Physiquement, ça n'allait plus du tout, je n'avais plus envie de courir, surtout que j'avais une jambe plus lourde que l'autre. À un moment, je me suis absorbé dans la contemplation d'un vol d'étourneaux, en me disant que si ça se trouve, un informaticien pourrait reconstituer le mouvement de ces centaines de points dans le ciel. J'ai été remplacé peu après. Une fois rentré chez moi, ma copine m'a demandé le score du match, et je me suis rendu compte que je n'en avais pas la moindre idée. Le shit, c'est clair, j'arrête ».
Le dopage sans filtre
Pour conserver et développer ses moyens physiques et mentaux, le joueur de football peut recourir à des méthodes parfaitement légales. Nos prescriptions.

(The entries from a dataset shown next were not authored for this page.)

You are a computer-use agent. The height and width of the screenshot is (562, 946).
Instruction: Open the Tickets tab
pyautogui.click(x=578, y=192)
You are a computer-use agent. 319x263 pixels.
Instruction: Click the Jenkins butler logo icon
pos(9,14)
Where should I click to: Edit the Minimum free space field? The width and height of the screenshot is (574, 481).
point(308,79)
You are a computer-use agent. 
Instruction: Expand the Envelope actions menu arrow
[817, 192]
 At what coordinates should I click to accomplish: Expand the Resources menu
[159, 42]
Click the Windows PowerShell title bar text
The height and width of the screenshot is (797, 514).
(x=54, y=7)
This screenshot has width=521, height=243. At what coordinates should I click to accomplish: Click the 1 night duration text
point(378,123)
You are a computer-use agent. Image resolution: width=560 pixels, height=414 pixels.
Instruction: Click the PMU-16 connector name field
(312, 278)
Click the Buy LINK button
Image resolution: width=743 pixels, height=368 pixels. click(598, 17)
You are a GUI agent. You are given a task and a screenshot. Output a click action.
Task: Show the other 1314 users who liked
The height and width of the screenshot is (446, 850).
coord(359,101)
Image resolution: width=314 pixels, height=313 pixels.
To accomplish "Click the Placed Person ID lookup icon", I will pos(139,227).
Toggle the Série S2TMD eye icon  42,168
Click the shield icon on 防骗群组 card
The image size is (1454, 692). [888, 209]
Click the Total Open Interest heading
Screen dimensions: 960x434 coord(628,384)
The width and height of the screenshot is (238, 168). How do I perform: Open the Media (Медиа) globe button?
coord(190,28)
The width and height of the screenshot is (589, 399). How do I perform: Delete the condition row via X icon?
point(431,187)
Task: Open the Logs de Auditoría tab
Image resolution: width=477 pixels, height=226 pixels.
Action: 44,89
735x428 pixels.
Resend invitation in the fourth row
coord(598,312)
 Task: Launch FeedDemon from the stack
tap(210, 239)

1. Consommer sans modération les émissions de TF1
Bénéfice : parfaite disponibilité du cerveau.
Effets indésirables probables : risques de coma cérébral dépassé.
2. Piloter des voitures de sport
Bénéfice : développement de l'acuité visuelle, des réflexes et de la mobilité des pieds.
Effet indésirables potentiels : longue indisponibilité et rééducation pénible.
3. Draguer en boîte
Bénéfice : entretien de la capacité à lutter en milieu hautement concurrentiel.
Effets indésirables éventuels : perte d'influx et dépressions matinales.
4. S'entraîner dur
Bénéfice : maîtrise physique et technique, bonne notation de la part du coach.
Effet indésirables certains : arthrose, problèmes osseux, musculaires et tendineux graves à moyen terme.